Les voitures et les caissons abandonnés nous fournissaient du bon bois sec pour nous chauffer ; aussi, nous en profitâmes.

Mes amis me demandèrent comment j’avais passé mes trois jours d’absence. Ils me contèrent à leur tour que, le 23, lorsqu’ils étaient en marche sur la route qui traverse la forêt, ils aperçurent le 9e corps rangé en bataille sur la route et qui criait : « Vive l’Empereur ! » qu’ils n’avaient pas vu depuis cinq mois. Ce corps d’armée, qui n’avait presque pas souffert et qui n’avait jamais manqué de vivres, fut saisi en nous voyant si malheureux, de même que nous, nous le fûmes en les voyant si bien.
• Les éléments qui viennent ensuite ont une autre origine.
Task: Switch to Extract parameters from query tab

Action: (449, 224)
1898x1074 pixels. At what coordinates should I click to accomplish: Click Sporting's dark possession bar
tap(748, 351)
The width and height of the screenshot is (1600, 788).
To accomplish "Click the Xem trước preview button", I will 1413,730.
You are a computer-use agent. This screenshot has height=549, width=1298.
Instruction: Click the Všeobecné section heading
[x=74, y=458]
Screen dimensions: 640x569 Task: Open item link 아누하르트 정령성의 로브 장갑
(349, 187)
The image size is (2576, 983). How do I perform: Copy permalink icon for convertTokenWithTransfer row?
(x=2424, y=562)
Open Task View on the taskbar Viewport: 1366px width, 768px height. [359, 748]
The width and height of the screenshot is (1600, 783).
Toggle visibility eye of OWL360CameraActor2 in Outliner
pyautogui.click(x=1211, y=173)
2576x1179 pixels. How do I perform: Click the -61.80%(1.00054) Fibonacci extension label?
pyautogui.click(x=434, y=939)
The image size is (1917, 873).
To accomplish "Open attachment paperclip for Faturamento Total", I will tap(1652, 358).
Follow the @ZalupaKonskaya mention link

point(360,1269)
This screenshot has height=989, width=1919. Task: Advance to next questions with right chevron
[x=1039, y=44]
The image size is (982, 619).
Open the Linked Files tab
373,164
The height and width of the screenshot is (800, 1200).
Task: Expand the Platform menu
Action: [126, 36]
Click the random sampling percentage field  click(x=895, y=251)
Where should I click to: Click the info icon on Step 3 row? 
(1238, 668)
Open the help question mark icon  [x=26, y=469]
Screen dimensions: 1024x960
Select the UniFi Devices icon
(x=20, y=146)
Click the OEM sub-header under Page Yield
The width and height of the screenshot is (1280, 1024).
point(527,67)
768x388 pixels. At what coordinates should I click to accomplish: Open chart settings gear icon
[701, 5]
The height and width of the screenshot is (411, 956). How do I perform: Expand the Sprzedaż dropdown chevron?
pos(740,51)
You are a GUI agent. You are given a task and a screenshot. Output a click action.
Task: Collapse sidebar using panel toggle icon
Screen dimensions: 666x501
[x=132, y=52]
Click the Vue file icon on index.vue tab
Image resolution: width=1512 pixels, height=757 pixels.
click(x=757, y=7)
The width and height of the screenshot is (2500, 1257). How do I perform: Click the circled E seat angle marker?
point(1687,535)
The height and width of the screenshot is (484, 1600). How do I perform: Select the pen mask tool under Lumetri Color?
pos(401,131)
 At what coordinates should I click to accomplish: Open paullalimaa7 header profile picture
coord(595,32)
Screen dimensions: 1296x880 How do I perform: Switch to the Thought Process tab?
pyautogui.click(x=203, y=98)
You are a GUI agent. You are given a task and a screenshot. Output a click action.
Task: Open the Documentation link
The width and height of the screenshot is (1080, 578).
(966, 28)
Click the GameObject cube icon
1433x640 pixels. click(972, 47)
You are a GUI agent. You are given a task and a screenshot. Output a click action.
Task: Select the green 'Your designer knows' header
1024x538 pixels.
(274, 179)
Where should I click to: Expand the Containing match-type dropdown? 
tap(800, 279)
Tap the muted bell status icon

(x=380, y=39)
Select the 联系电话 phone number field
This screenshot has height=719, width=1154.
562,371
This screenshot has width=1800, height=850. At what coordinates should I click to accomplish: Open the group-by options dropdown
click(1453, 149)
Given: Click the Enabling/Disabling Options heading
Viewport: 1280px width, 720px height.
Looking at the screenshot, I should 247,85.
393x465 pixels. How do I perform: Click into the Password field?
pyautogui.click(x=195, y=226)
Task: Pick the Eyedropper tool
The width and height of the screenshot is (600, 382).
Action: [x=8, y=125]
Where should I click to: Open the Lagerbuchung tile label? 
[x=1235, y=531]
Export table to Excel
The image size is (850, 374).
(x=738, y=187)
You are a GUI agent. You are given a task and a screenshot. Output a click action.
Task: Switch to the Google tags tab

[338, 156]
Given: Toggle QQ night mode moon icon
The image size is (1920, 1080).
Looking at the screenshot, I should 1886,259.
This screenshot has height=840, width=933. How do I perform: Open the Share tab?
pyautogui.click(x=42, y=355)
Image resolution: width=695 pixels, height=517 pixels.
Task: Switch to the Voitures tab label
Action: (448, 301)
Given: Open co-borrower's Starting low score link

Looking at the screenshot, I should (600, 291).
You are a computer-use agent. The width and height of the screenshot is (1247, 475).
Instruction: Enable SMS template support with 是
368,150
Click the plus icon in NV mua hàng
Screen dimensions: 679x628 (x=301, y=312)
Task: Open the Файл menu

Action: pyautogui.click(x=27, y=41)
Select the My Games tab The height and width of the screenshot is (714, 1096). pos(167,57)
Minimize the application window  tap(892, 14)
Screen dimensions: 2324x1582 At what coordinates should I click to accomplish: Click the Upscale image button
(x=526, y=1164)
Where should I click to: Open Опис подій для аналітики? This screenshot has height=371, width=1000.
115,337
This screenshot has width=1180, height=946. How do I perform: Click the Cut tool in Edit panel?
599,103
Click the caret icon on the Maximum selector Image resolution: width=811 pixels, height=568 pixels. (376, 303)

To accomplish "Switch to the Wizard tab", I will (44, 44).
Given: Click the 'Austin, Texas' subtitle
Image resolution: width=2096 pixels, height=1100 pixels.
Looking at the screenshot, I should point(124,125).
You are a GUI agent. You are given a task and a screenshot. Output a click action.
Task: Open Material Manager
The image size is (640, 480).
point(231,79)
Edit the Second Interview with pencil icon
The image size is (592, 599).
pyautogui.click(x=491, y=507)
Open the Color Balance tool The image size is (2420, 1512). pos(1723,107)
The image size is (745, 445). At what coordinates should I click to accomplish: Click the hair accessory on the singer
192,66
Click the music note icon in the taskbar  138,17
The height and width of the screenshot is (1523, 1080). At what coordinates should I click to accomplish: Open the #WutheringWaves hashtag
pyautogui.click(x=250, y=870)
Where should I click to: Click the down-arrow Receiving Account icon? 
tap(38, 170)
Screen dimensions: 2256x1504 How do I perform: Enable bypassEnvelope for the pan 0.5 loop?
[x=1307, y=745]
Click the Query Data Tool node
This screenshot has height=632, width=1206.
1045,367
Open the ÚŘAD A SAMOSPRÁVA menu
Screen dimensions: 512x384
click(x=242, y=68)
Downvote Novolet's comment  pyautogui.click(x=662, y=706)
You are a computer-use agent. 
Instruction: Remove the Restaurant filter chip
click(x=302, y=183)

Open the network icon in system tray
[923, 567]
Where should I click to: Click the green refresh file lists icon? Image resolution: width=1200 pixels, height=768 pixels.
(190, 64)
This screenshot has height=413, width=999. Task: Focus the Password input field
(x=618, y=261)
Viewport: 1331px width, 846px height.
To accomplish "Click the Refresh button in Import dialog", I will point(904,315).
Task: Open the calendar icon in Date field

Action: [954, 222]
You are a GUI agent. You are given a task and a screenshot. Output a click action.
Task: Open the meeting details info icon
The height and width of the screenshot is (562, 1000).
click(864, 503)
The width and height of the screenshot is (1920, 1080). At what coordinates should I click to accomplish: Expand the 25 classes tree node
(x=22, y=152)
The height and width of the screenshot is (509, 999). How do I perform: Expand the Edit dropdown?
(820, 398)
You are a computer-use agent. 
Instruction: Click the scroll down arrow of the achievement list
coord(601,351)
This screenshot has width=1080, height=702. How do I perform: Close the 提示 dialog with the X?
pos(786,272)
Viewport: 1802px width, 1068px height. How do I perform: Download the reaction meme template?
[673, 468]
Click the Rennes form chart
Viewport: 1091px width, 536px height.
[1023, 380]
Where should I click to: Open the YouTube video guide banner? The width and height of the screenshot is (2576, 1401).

Ils ne pouvaient pas croire que c’était là l’armée de Moscou, cette armée qu’ils avaient vue si belle, si nombreuse, aujourd’hui misérable et réduite à si peu de monde.

Le 2e corps d’armée, commandé par le maréchal Oudinot, ainsi que le 9e, commandé par le maréchal Victor, duc de Bellune, et les Polonais par le général Dombrowski,

  1. Cette jeune personne était coiffée, ainsi que sa mère, d’un bonnet de peau de mouton d’Astrakan. (Note de l’auteur.)